Records about locating elements on screens:
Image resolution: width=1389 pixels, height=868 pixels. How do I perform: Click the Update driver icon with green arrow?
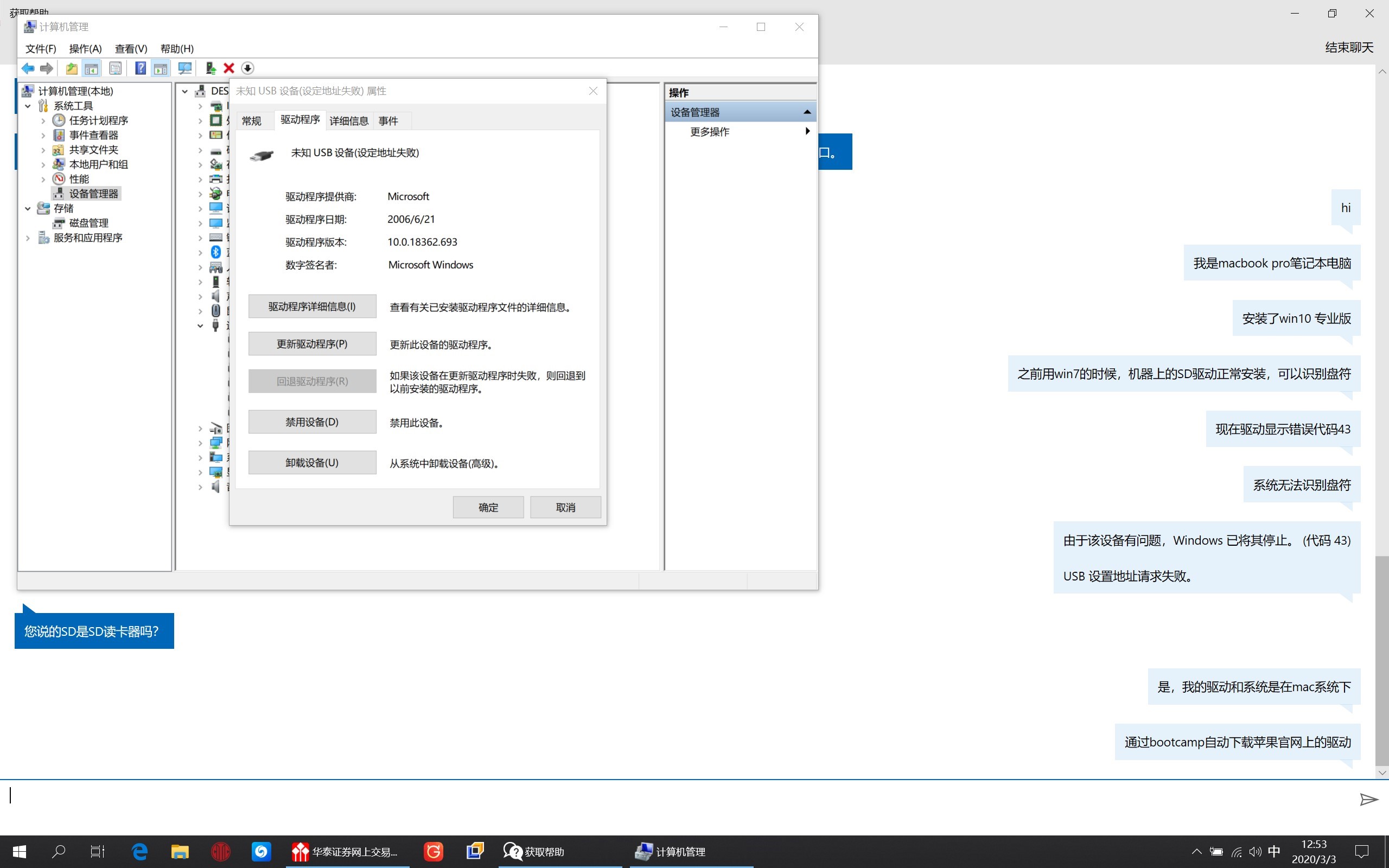(211, 68)
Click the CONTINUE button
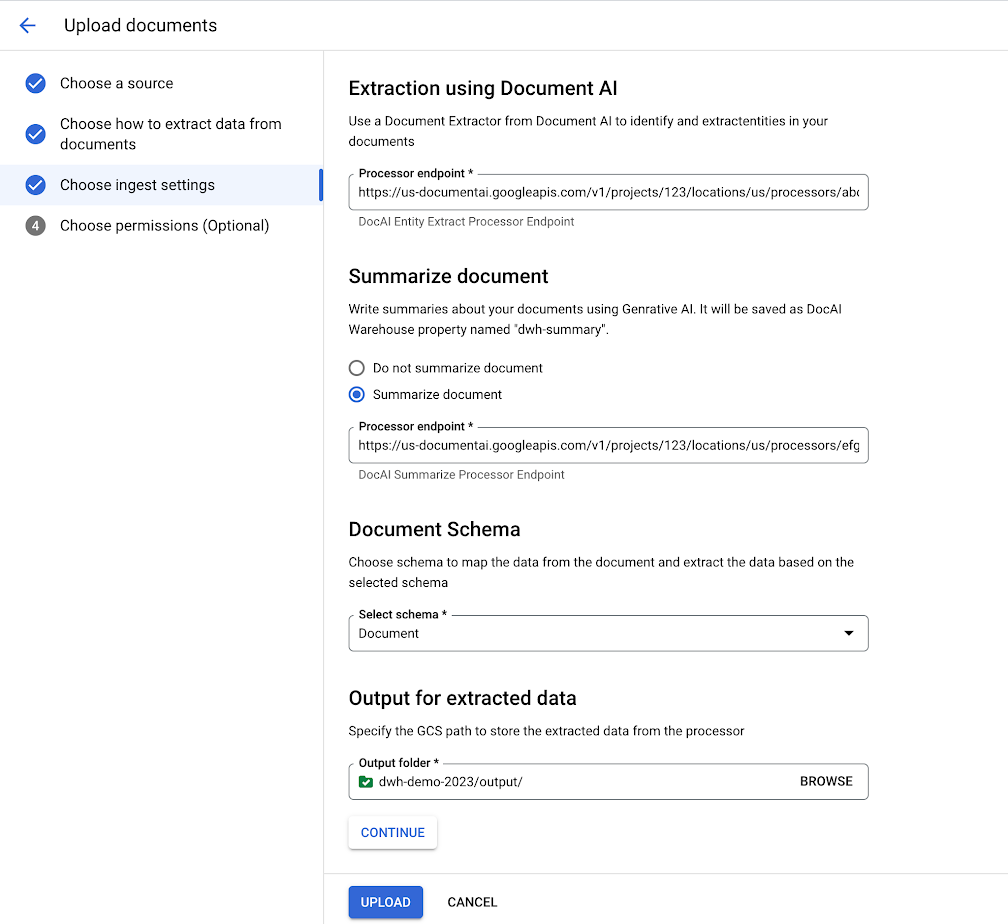Viewport: 1008px width, 924px height. click(392, 833)
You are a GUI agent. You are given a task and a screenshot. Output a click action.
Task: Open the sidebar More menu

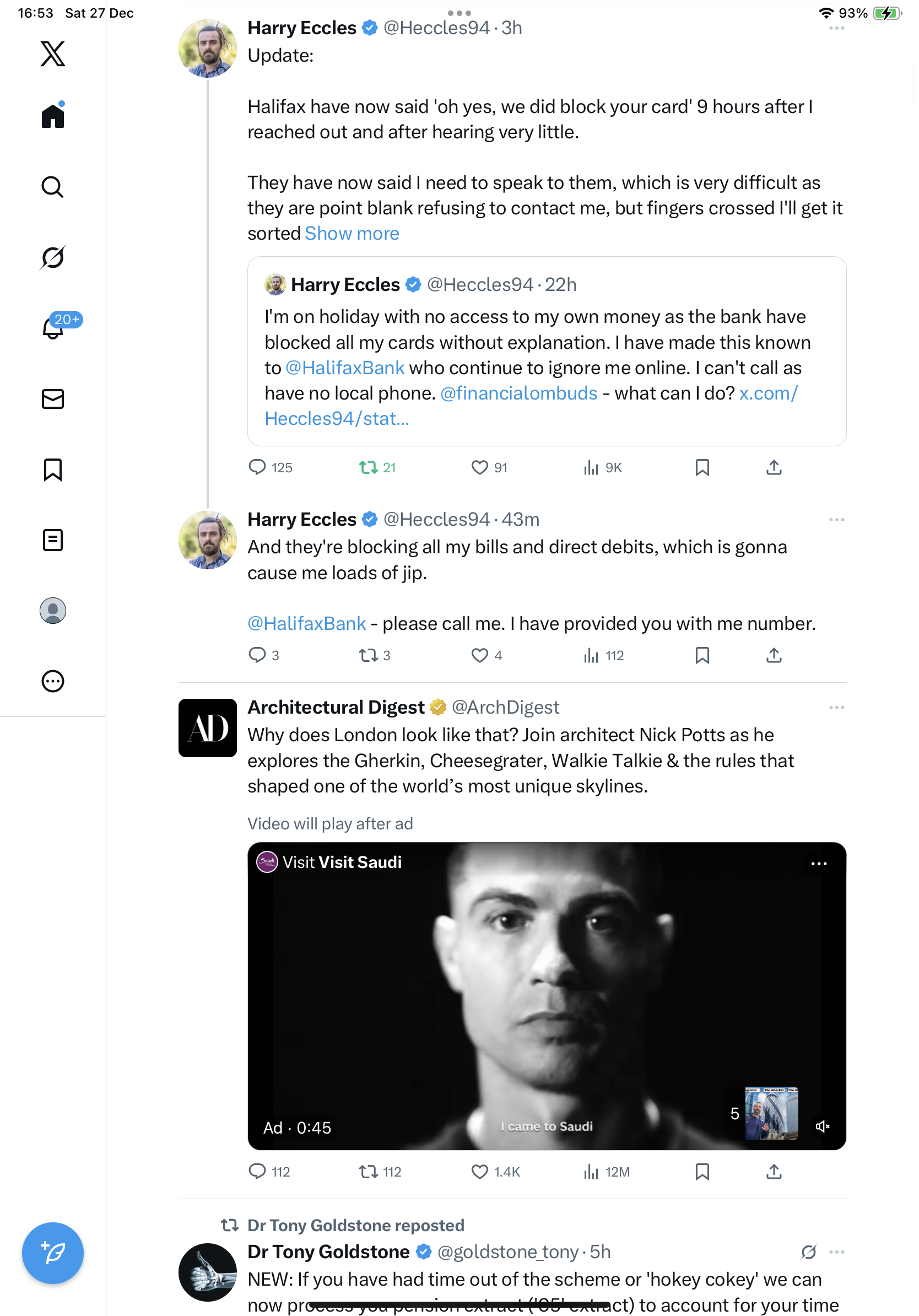(53, 682)
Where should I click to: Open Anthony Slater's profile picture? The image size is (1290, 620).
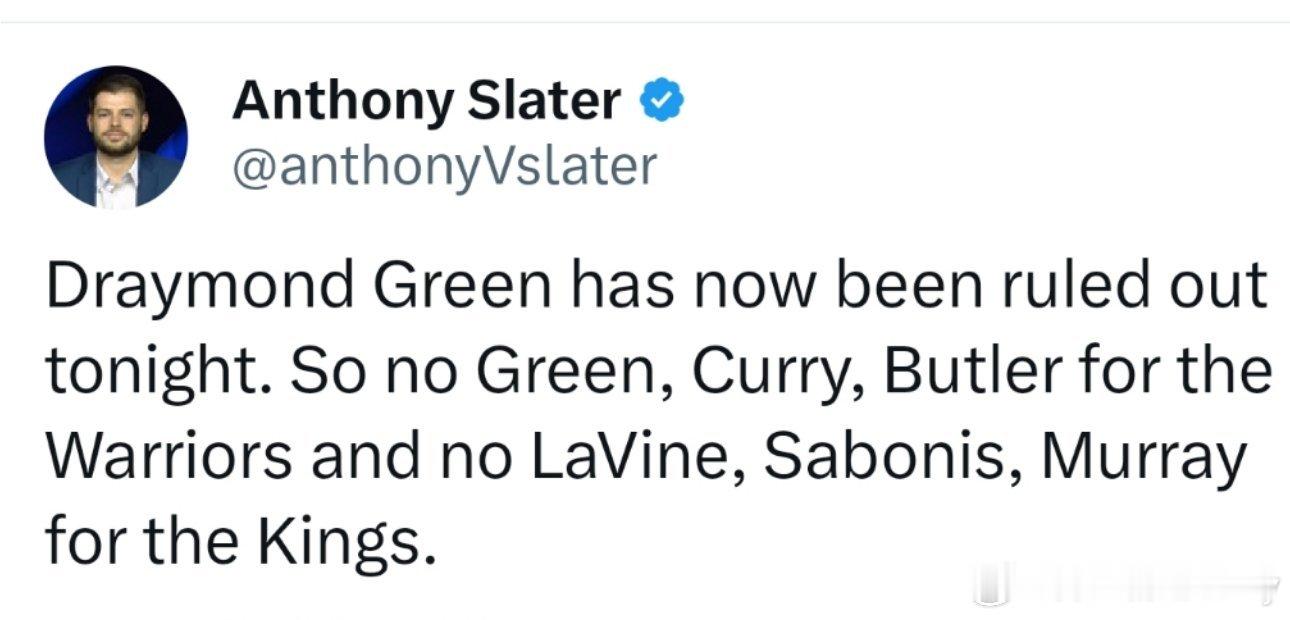pyautogui.click(x=115, y=136)
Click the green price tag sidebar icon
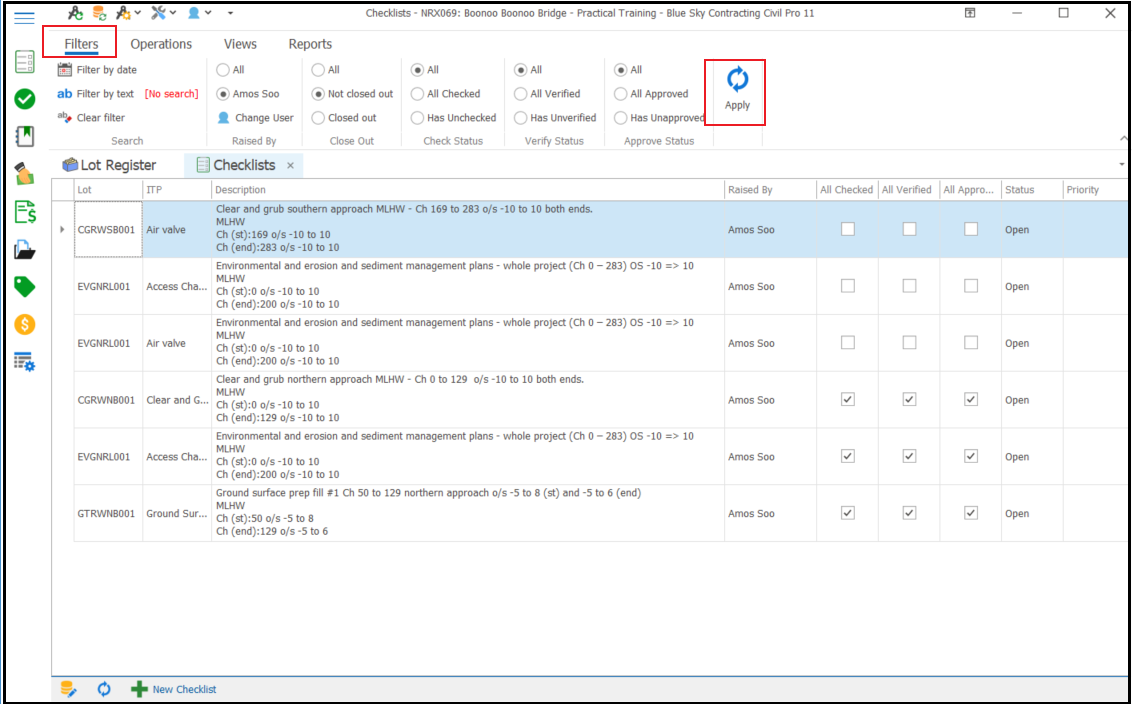 coord(25,287)
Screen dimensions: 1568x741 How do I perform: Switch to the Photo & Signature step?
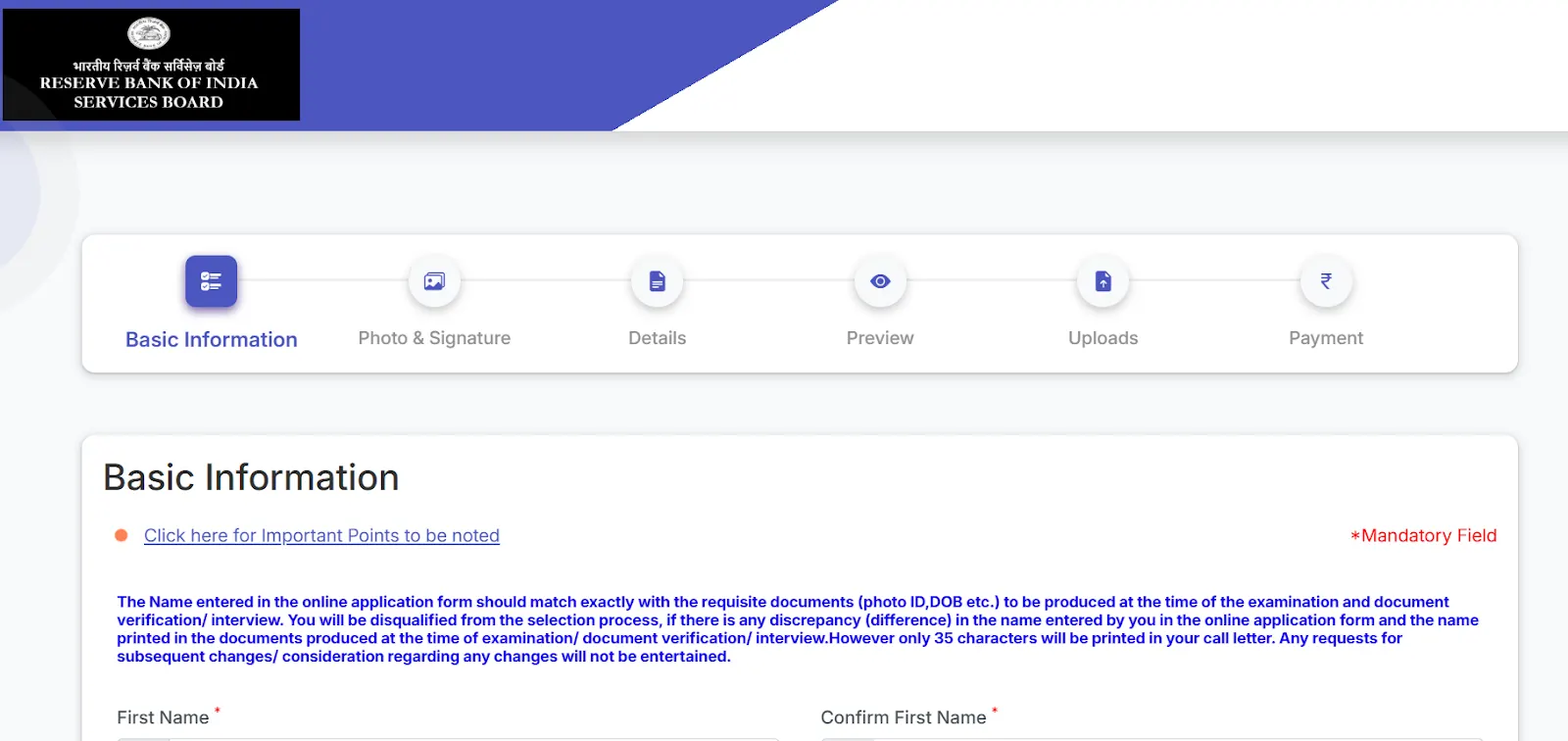[434, 337]
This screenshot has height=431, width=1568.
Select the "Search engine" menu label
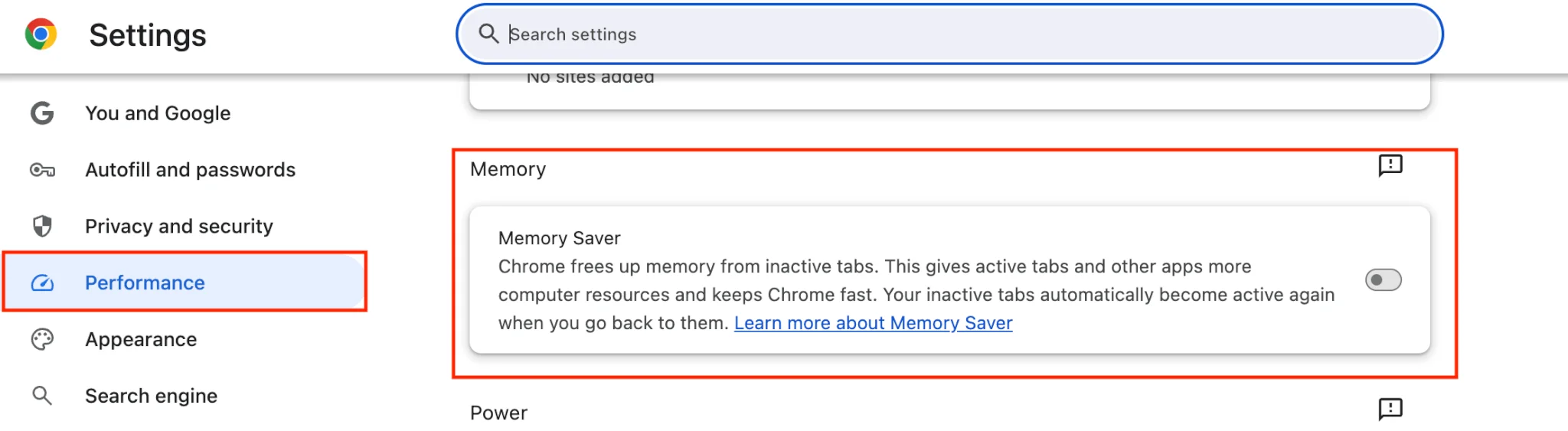tap(151, 396)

AIM: Please rewrite the data from its start through the line containing "coord(25,287)", changing "sidebar" to "side panel" and leaving everything else as it is. Omit the pictures from your answer.

EXERCISE ANSWER:
Image resolution: width=1389 pixels, height=868 pixels. How do I perform: Click the Update driver icon with green arrow?
(211, 68)
Click the CONTINUE button
Viewport: 1008px width, 924px height. click(392, 833)
You are a GUI agent. You are given a task and a screenshot. Output a click action.
Task: Open the side panel More menu

(53, 682)
Where should I click to: Open Anthony Slater's profile picture? The image size is (1290, 620).
pyautogui.click(x=115, y=136)
Click the green price tag side panel icon
 coord(25,287)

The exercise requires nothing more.